» **THE PROBLEM**:
Leave every picture behind and copy the rest of the entries below exactly.

» **Data entries**:

◆ ◆ ◆

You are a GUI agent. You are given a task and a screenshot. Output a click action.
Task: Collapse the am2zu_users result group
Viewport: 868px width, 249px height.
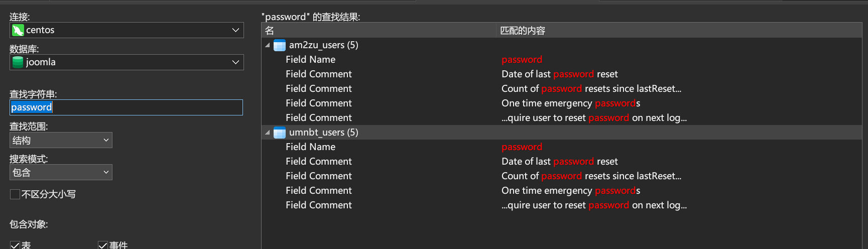point(268,45)
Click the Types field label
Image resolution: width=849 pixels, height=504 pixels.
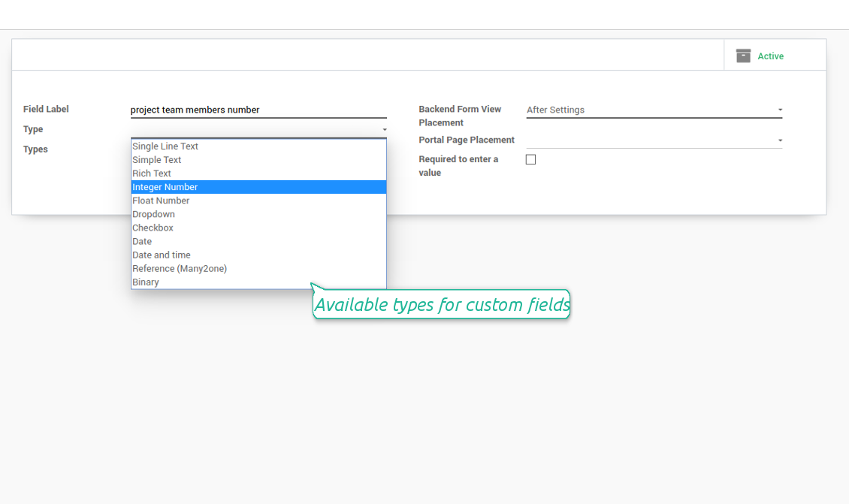[35, 149]
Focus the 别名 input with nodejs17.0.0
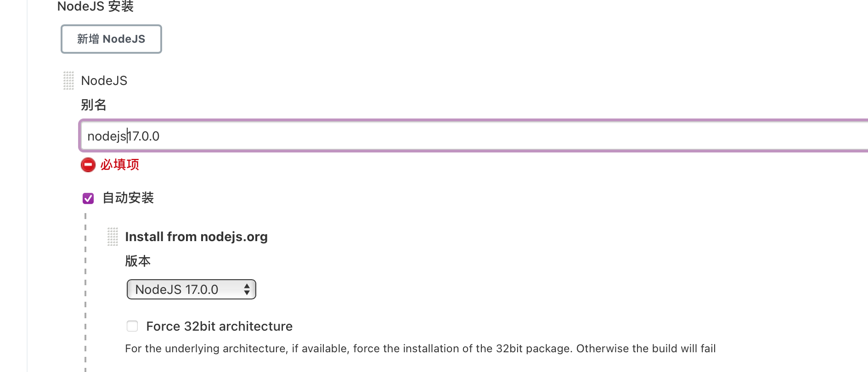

◆ ◆ ◆

» **RESPONSE TO THE TASK**:
You are a GUI agent. You are given a task and a screenshot. Output a click action.
Task: Collapse the am2zu_users result group
Viewport: 868px width, 249px height.
point(268,45)
Click the Types field label
Image resolution: width=849 pixels, height=504 pixels.
[35, 149]
Focus the 别名 input with nodejs17.0.0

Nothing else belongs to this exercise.